Sony’s MLB The Show series has spent the last several seasons as the undisputed MVP of baseball simulations. This year proves no exception as MLB 09 turns in a stunning performance that builds on last year’s already fantastic edition. SCE San Diego has made several tweaks to the basics to enhance the experience, and despite a couple nagging flaws, MLB 09 clearly continues the series’ dominance.
Never has the phrase “If it ain’t broke don’t fix it” been more applicable than in this year’s game. Most of the gameplay modes and features from last year’s version return, with some additional features. The Franchise mode now features waivers, salary arbitration, and the ability to call up players in September. The standard season and online modes are also available, as well as the series’ signature Road to the Show mode.
RTTS has always been The Show’s main draw, and the same holds true this year. RTTS lets you create a player and follow his career from AA Ball all the way to the Majors. The potential for addiction here is through the roof, and if you’re like me, you’ll find yourself constantly saying “just one more game”. You’ll only have to play in situations that directly affect your player, which allows you to really concentrate on making the most of those situations. New to the mode this year are mid-season batting and base-running training sessions that your coach will assign to you. Having trouble hitting the curve? He’ll throw you in 20 pitch batting practice and make sure the BP pitcher only throws the 12-6. This really does a lot to keep the training aspect of the game from feeling static, and the managerial AI is often very intelligent. The only flaw in RTTS is the excessive load times. Not only are they long, but due to the very nature of the mode, you’ll run into them quite often. While a minor inconvenience, it’s still something I’d like to see them iron out for next year.
On the field, the game plays just about like last year. SCE San Diego made great strides in the pitcher/batter dynamic last year and this year builds on that progress.

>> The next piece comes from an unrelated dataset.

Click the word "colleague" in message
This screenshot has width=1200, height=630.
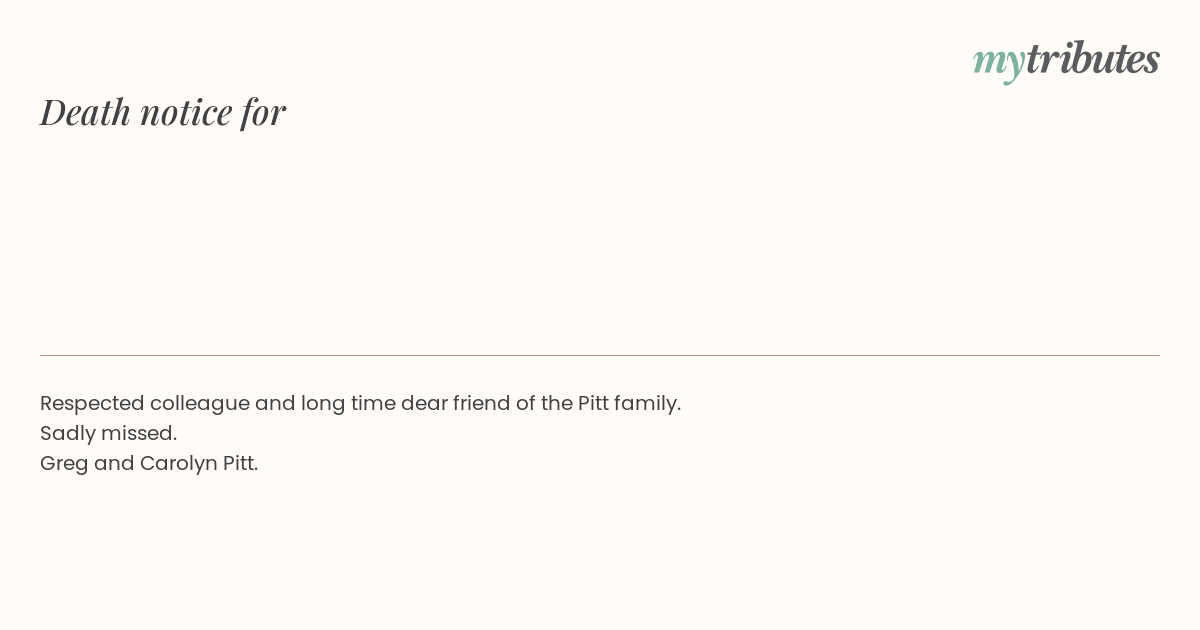200,404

The pitching feels tighter and more realistic than last year’s already great mechanic. Batters respond much more realistically to your pitches, and I found it much easier to punch out hitters than in the past. The batting mechanic is much the same as last year, although you’ll be hard pressed to find another baseball game that successfully replicates the physics of ball on bat better than this one. Every time you make contact it feels real, and you’ll never feel cheated when you miss balls out of the zone. The other thing that The Show gets right on the offensive side of the ball is the scoring. Most baseball games find it hard to strike a realistic balance between feeling like every hit is a struggle and every swing putting the ball out of the park. I have yet to have a game where the score felt forced in any way.

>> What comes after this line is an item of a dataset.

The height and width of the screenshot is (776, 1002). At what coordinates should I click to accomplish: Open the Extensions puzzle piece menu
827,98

One major change in gameplay is the new baserunning mechanic for Road to the Show mode. Instead of last year’s hit and miss button press mechanic, MLB 09 relies on the stick for controlling your runner’s take off from the lead position. Couple this with a brand new “lean” option, and you have a much more fluid system than ever before.
The first thing you’ll likely notice on the defensive side of the ball, is that shallow liners and ground balls to the shortstop are no longer iron clad outs. You’ll see a lot more flubs, stumbles, and errors in this year’s game. As is standard across the entirety of the game, however, you’ll never feel like any of the misses were unrealistic thanks to perfectly natural feeling animations and speed. The fielding animations in the game are a sight to behold, and it’s even better knowing that it’s not just a canned motion that always ends in the same result. It’s unfortunate, however, that occasionally the camera will give you an odd angle that makes it difficult to accurately field the ball. This doesn’t crop up all that often, but when contrasted against the polished presentation of the rest of the game, it is jarring when it does.
Graphically, The Show is a sight to behold. Player animations are among the best in the genre, and the smooth animations (especially during transitions) really add to the realism. Player models are also very well done, especially the faces. Every big league stadium is faithfully rendered here, including the two brand new parks in New York. Overall, the game is an upgrade from last year, with one notable exception. The clipping issues and collision detection problems that have plagued the series the last couple years return in 09. Occasionally, body parts will clip through walls, bats, bases and other body parts. The level of polish in all other parts of the game only makes these flaws stand out more. Hopefully this will be ironed out next year, because it’s really the only main knock on the visual side of the game.
As anyone who listens to baseball on the radio will attest, good Audio is a must. Luckily, The Show has that in spades too. Matt Vasgersian, Rex Hudler, and Dave Campbell are back on commentary, and they do a great job of mixing up the lines to limit the repetition you find in most sports games. The sound effects are equally well done, and everything from the crack of the bat to the crowd noise is pitch perfect. Speaking of crowd noise, new to this years version is the ability to record your own crowd chants. This is a great feature, and it allows you to personalize the experience to a fantastic degree.
Overall, MLB 09 The Show is a fantastic approximation of America’s Pastime. Road to the Show mode is an addictively deep timesink, and you won’t find a better playing, better looking, or more realistic baseball game on the market. The bottom line is that every PS3 owning baseball fan should reserve a spot on their shelf for this no doubt first ballot Hall of Famer.